MittMedia shifts focus to connecting consumers with relevant ads
Conference Blog | 22 March 2019
While revenue from digital subscriptions is fast growing, news publishers still make a lot of money with display advertising, sponsorships, and branded content. Is there a conflict between these two business models, or perhaps a synergy? In a session at INMA’s Media Subscription Week 2.0 Friday morning, Katarina Ellemark, product manager of MittMedia, discussed issues as targeting vs. reach, user experience vs. advertising inventory, and how to make balanced products.
Ellemark told the audience that MittMedia makes money from advertising because of its paywall, not in spite of it.
“I am not here to brag, because we ended at the [paywall] business model because we were at a dead end,” she said. “There was no way to make up money lost from print advertisements, and we also saw that we could no longer really give advertisers the boost, like the bang for buck, they needed and we had to get our ad revenue up. We were dying.”
Sweden’s largest local media group, just bought by Bonnier, is a premium paywall model company with 75,000 digital-only subscribers. These digital subscribers and their needs are Ellemark’s priority.

As product manager for public products, Ellemark said she is caught in a loop. All suggestions for products go to her desk, where she then considers the possibilities of the project and assigns work for three in-house development teams. The system is designed in this way so that one core person is always considering if a potential product will encourage MittMedia’s audience to stay loyal.
“To a person like me, churn or ad revenue ain’t just numbers,” she said. “It is something that has to add up in the product. It has to go all the way from the Excel sheet, through the content in the newsroom, to the button on the platform.”
In the past, MittMedia was caught in a balance between user experience and that of advertisers. An improvement to the user experience could negatively impact the company’s ad revenue, and changes in the ad experience could harm the user experience.
MittMedia looked to big media players for inspirations. For Netflix, Google, and Facebook, the end goal is not about the payment, it is about data. The company had blocked its ad revenue with its paywall structure, Ellemark said, but it gained something valuable from its logged-in users: data. That is when the company decided to shift its focus on connecting relevant ads to customers.

“To do that, we realised we had to build a new sales tool,” Ellemark said. “Because if we wanted to do that matchmaking, looking at what data we had and what data advertisers wanted, we had to have an interface for that.”
That interface is called Reacher. The tool considers the group size that advertisers want to reach and pairs them with what MittMedia knows about its own audience. This is a game-changer, Ellemark said, because they can now optimise every single revenue opportunity.
The bulk of its new business development is coming from geolocation, she added. By combining behaviour with location, MittMedia can better serve its ad partners. As it continues to produce more paid content, the company is able to collect more data from its customers.
“For us, strong business-to-consumer has energised our business-to-business,” Ellemark said.

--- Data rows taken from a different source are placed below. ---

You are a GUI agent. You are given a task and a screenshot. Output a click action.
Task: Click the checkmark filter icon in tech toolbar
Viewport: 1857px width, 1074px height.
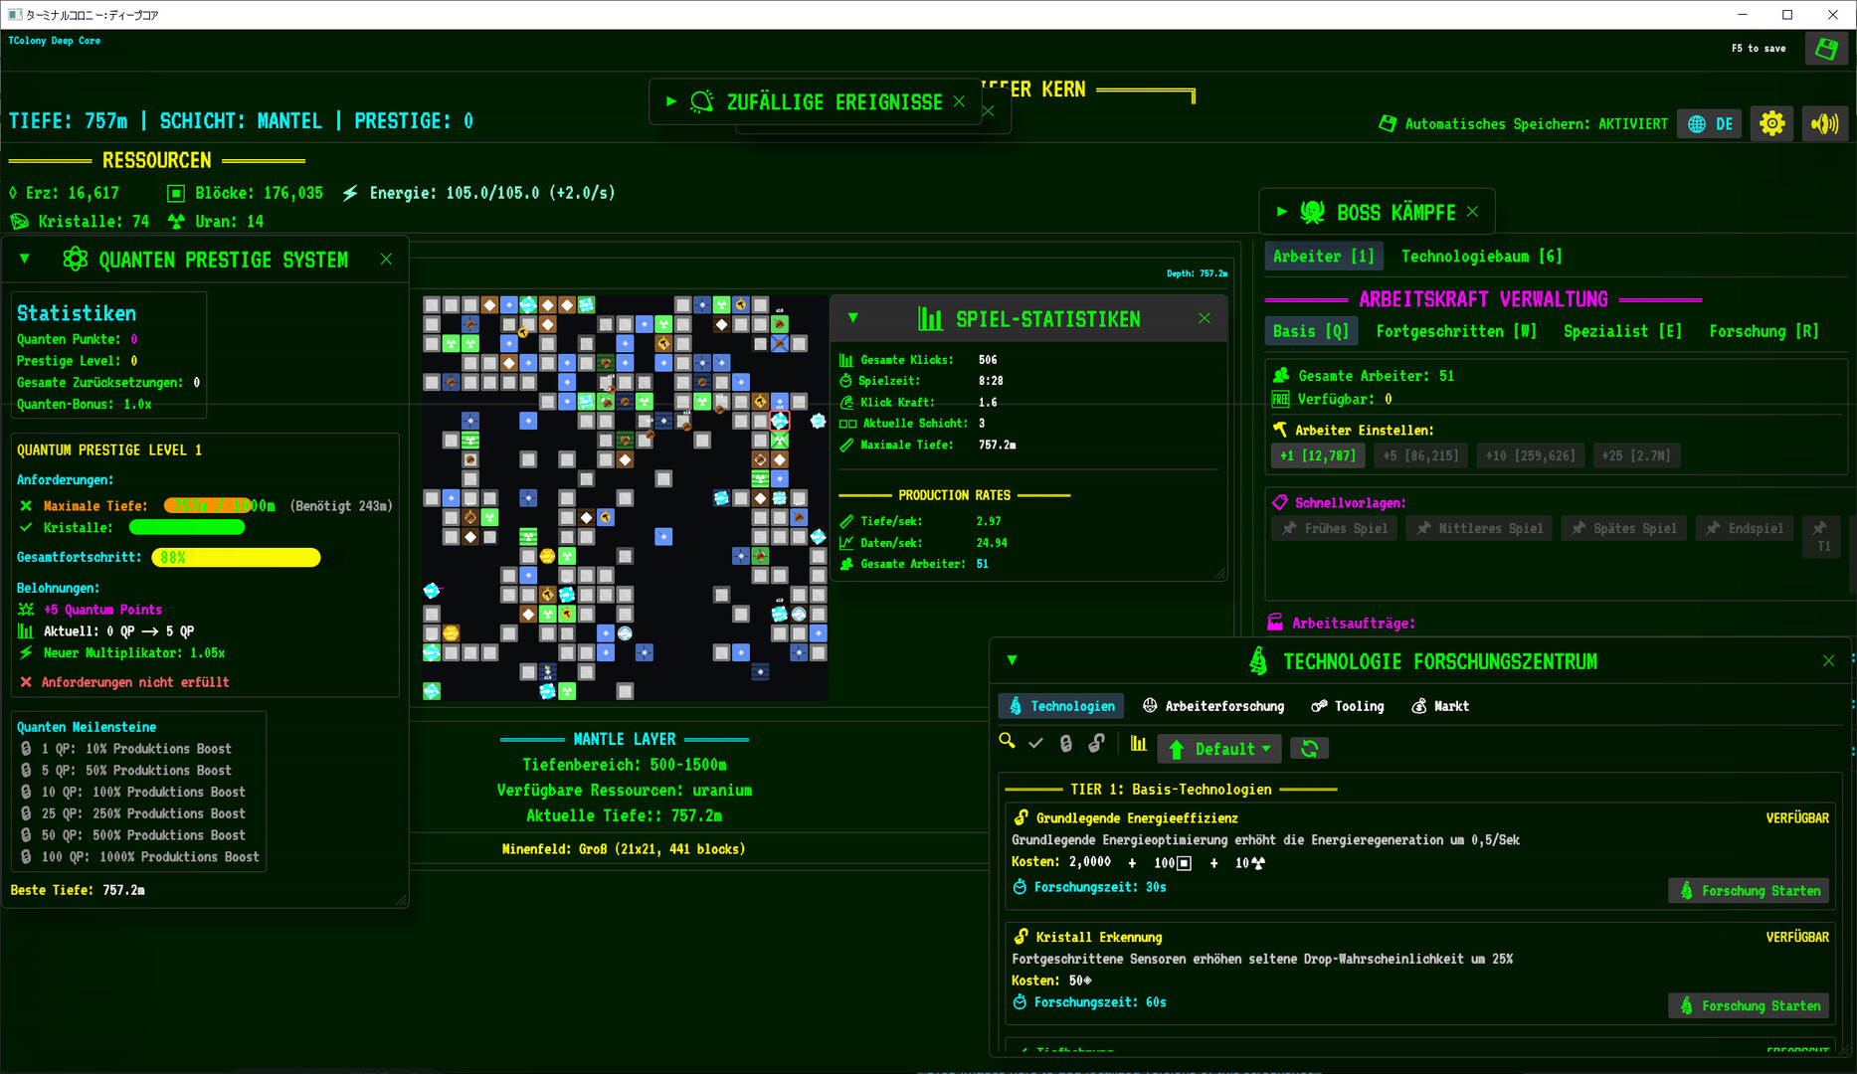click(1035, 743)
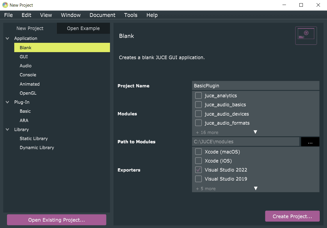Enable the juce_analytics module checkbox
The image size is (327, 228).
(x=198, y=96)
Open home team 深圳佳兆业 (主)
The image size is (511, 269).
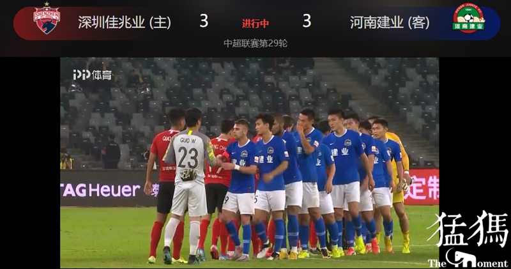pos(125,22)
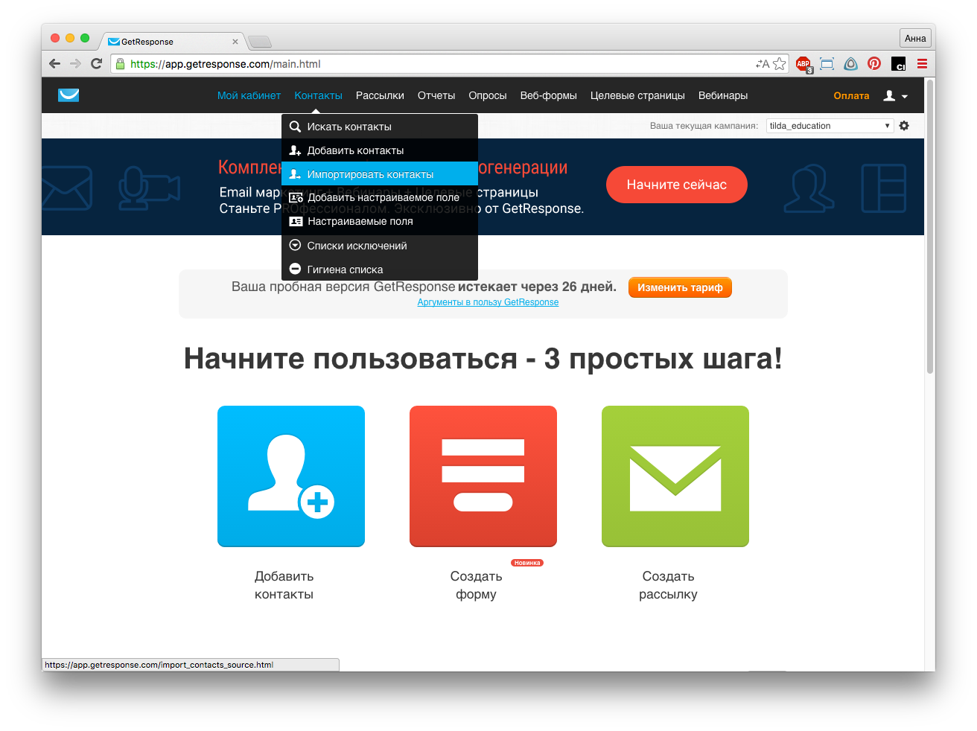Click the AdBlock Plus extension icon
Image resolution: width=977 pixels, height=731 pixels.
point(803,64)
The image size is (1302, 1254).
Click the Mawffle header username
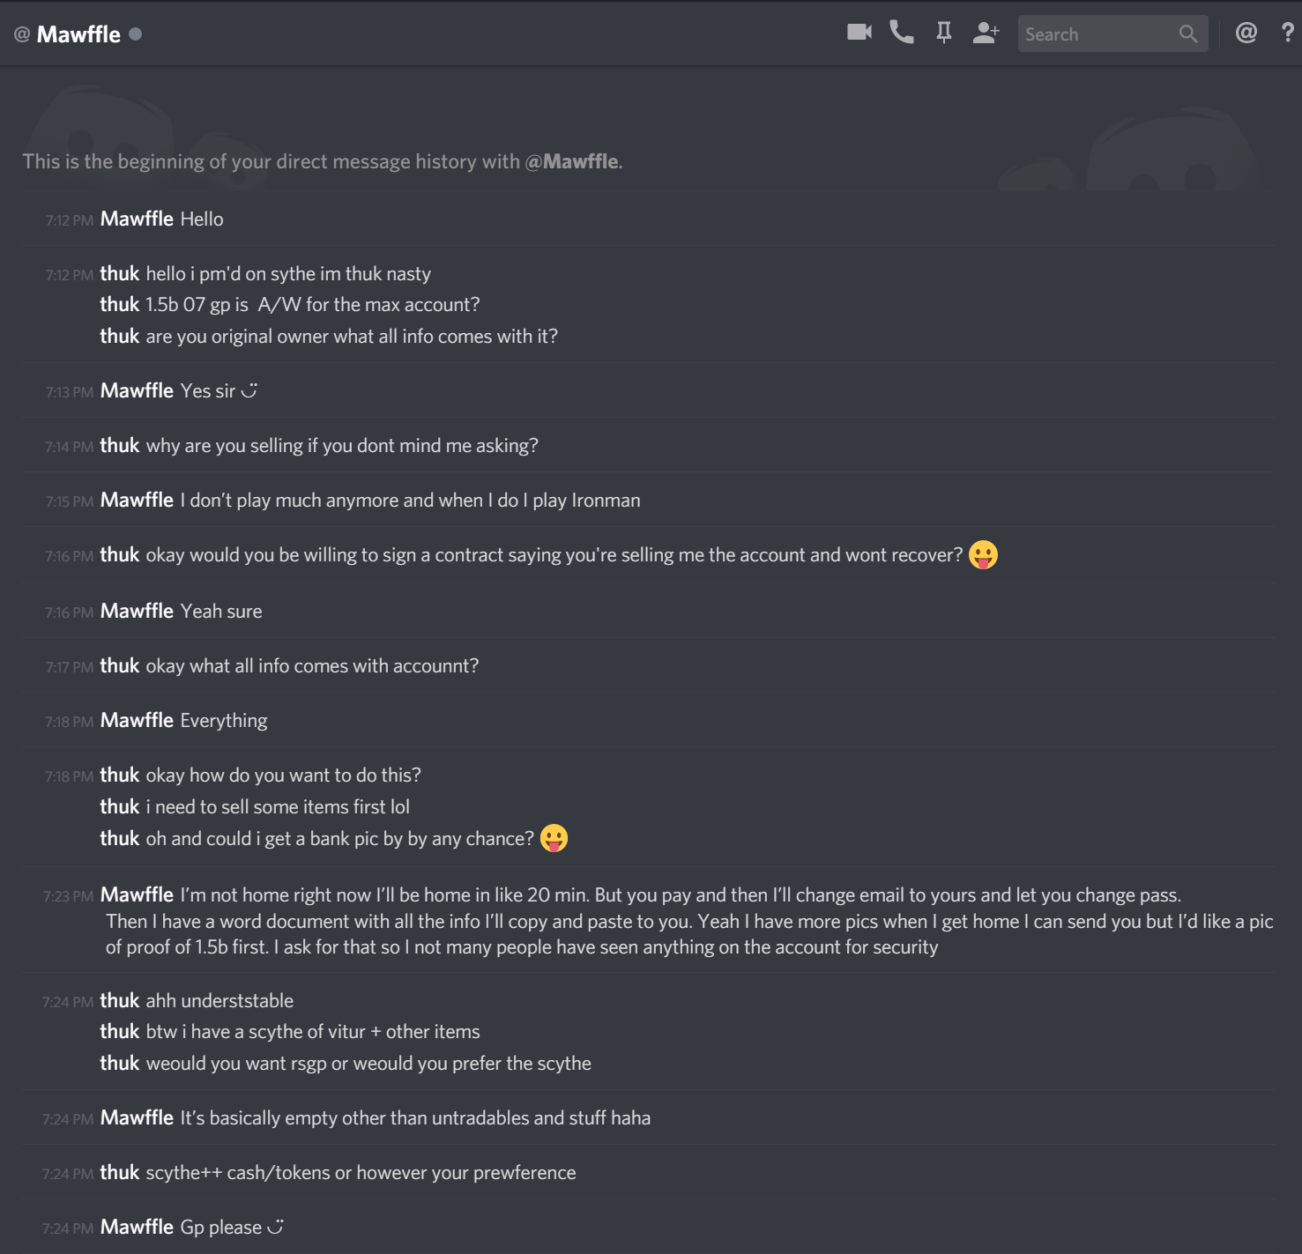click(x=78, y=34)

While MittMedia still has a long way to go, Ellemark said it has broken out of its advertising, user experience balancing act. Even after developing Reacher, the company has had to tweak the interface.
“We thought we had designed it to be impossible to give discounts in,” Ellemark said. “But guess what? The sales people were smarter than our development team.”
To address this, MittMedia had to change its sales strategy to emphasise impact rather than price.
The next steps for Reacher include a deep-dive into behavioural data, Ellemark said. This will help the company better understand churn while offering better targeting for its advertisers.
“This works for us only if we understand that person,” she said. “If we keep track of what is relevant to the single user, to our business, then we can nourish our business. If we lose track of it, then we’re going to be back at a dead end.”